| Material provided |
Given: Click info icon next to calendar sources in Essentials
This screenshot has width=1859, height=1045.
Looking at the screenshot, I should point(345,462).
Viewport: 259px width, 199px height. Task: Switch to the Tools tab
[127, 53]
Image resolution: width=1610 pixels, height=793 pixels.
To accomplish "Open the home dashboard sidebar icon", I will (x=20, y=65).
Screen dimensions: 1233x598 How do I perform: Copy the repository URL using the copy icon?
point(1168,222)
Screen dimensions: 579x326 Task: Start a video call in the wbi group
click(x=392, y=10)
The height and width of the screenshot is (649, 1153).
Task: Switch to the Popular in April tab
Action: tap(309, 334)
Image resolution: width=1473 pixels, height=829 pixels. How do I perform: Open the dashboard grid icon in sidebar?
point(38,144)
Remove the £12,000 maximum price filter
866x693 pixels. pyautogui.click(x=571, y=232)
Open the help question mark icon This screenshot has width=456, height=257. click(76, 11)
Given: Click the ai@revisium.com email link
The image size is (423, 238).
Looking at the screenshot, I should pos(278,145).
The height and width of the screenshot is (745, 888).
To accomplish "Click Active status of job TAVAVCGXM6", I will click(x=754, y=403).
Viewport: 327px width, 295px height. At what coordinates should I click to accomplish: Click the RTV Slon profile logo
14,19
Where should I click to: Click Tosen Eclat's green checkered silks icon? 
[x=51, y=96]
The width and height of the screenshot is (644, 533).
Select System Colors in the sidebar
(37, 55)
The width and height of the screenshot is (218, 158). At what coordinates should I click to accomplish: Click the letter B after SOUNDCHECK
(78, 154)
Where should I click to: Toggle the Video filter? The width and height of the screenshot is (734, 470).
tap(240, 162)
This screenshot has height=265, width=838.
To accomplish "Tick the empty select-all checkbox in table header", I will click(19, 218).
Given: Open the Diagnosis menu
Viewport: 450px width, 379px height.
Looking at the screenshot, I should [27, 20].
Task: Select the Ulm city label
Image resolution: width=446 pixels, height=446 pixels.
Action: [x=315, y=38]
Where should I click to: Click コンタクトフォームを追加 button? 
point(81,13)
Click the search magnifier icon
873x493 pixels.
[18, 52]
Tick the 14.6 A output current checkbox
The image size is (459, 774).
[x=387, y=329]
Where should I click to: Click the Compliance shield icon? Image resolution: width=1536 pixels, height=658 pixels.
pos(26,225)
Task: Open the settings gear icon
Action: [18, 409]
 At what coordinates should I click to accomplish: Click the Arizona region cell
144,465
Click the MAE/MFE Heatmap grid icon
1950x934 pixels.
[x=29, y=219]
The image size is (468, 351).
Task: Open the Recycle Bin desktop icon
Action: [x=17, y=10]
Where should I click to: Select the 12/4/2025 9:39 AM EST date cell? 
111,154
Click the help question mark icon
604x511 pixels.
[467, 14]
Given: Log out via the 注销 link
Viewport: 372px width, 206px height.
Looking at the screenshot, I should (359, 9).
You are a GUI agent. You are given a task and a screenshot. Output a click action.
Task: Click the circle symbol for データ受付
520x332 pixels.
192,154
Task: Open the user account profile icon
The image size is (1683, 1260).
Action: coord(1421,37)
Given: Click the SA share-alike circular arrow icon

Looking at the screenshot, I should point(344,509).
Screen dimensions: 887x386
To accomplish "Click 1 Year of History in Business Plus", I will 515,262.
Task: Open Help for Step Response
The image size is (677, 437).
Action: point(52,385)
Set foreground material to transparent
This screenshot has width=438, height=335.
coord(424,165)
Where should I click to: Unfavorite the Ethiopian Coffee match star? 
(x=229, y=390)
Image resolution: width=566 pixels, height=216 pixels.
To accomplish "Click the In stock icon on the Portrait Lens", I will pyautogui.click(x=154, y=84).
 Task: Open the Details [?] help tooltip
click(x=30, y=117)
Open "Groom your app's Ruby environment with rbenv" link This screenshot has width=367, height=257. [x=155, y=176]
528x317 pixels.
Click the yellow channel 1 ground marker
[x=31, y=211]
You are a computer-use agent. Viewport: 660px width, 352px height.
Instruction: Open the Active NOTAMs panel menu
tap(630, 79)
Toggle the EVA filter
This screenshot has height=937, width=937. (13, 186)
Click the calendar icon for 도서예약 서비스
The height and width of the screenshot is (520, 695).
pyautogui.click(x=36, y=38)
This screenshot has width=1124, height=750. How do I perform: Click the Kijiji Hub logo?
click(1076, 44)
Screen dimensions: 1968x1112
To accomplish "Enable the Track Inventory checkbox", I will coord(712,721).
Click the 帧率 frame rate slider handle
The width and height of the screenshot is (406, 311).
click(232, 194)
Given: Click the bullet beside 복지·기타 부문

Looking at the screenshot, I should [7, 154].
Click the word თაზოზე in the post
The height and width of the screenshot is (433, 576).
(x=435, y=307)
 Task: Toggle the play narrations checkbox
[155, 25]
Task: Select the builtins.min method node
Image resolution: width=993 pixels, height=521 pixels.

| Exercise requirements |
Reproduce all of the material above verbatim, line for line, with no changes.

| Problem solution |
Given: Click info icon next to calendar sources in Essentials
This screenshot has width=1859, height=1045.
Looking at the screenshot, I should point(345,462).
Viewport: 259px width, 199px height. Task: Switch to the Tools tab
[127, 53]
Image resolution: width=1610 pixels, height=793 pixels.
To accomplish "Open the home dashboard sidebar icon", I will (x=20, y=65).
Screen dimensions: 1233x598 How do I perform: Copy the repository URL using the copy icon?
point(1168,222)
Screen dimensions: 579x326 Task: Start a video call in the wbi group
click(x=392, y=10)
The height and width of the screenshot is (649, 1153).
Task: Switch to the Popular in April tab
Action: tap(309, 334)
Image resolution: width=1473 pixels, height=829 pixels. How do I perform: Open the dashboard grid icon in sidebar?
point(38,144)
Remove the £12,000 maximum price filter
866x693 pixels. pyautogui.click(x=571, y=232)
Open the help question mark icon This screenshot has width=456, height=257. click(76, 11)
Given: Click the ai@revisium.com email link
The image size is (423, 238).
Looking at the screenshot, I should pos(278,145).
The height and width of the screenshot is (745, 888).
To accomplish "Click Active status of job TAVAVCGXM6", I will click(x=754, y=403).
Viewport: 327px width, 295px height. At what coordinates should I click to accomplish: Click the RTV Slon profile logo
14,19
Where should I click to: Click Tosen Eclat's green checkered silks icon? 
[x=51, y=96]
The width and height of the screenshot is (644, 533).
Select System Colors in the sidebar
(37, 55)
The width and height of the screenshot is (218, 158). At what coordinates should I click to accomplish: Click the letter B after SOUNDCHECK
(78, 154)
Where should I click to: Toggle the Video filter? The width and height of the screenshot is (734, 470).
tap(240, 162)
This screenshot has height=265, width=838.
To accomplish "Tick the empty select-all checkbox in table header", I will click(19, 218).
Given: Open the Diagnosis menu
Viewport: 450px width, 379px height.
Looking at the screenshot, I should [27, 20].
Task: Select the Ulm city label
Image resolution: width=446 pixels, height=446 pixels.
Action: [x=315, y=38]
Where should I click to: Click コンタクトフォームを追加 button? 
point(81,13)
Click the search magnifier icon
873x493 pixels.
[18, 52]
Tick the 14.6 A output current checkbox
The image size is (459, 774).
[x=387, y=329]
Where should I click to: Click the Compliance shield icon? Image resolution: width=1536 pixels, height=658 pixels.
pos(26,225)
Task: Open the settings gear icon
Action: [18, 409]
 At what coordinates should I click to accomplish: Click the Arizona region cell
144,465
Click the MAE/MFE Heatmap grid icon
1950x934 pixels.
[x=29, y=219]
The image size is (468, 351).
Task: Open the Recycle Bin desktop icon
Action: [x=17, y=10]
Where should I click to: Select the 12/4/2025 9:39 AM EST date cell? 
111,154
Click the help question mark icon
604x511 pixels.
[467, 14]
Given: Log out via the 注销 link
Viewport: 372px width, 206px height.
Looking at the screenshot, I should (359, 9).
You are a GUI agent. You are given a task and a screenshot. Output a click action.
Task: Click the circle symbol for データ受付
520x332 pixels.
192,154
Task: Open the user account profile icon
The image size is (1683, 1260).
Action: coord(1421,37)
Given: Click the SA share-alike circular arrow icon

Looking at the screenshot, I should point(344,509).
Screen dimensions: 887x386
To accomplish "Click 1 Year of History in Business Plus", I will 515,262.
Task: Open Help for Step Response
The image size is (677, 437).
Action: point(52,385)
Set foreground material to transparent
This screenshot has width=438, height=335.
coord(424,165)
Where should I click to: Unfavorite the Ethiopian Coffee match star? 
(x=229, y=390)
Image resolution: width=566 pixels, height=216 pixels.
To accomplish "Click the In stock icon on the Portrait Lens", I will pyautogui.click(x=154, y=84).
 Task: Open the Details [?] help tooltip
click(x=30, y=117)
Open "Groom your app's Ruby environment with rbenv" link This screenshot has width=367, height=257. [x=155, y=176]
528x317 pixels.
Click the yellow channel 1 ground marker
[x=31, y=211]
You are a computer-use agent. Viewport: 660px width, 352px height.
Instruction: Open the Active NOTAMs panel menu
tap(630, 79)
Toggle the EVA filter
This screenshot has height=937, width=937. (13, 186)
Click the calendar icon for 도서예약 서비스
The height and width of the screenshot is (520, 695).
pyautogui.click(x=36, y=38)
This screenshot has width=1124, height=750. How do I perform: Click the Kijiji Hub logo?
click(1076, 44)
Screen dimensions: 1968x1112
To accomplish "Enable the Track Inventory checkbox", I will coord(712,721).
Click the 帧率 frame rate slider handle
The width and height of the screenshot is (406, 311).
click(232, 194)
Given: Click the bullet beside 복지·기타 부문

Looking at the screenshot, I should [7, 154].
Click the word თაზოზე in the post
The height and width of the screenshot is (433, 576).
(x=435, y=307)
 Task: Toggle the play narrations checkbox
[155, 25]
Task: Select the builtins.min method node
Image resolution: width=993 pixels, height=521 pixels.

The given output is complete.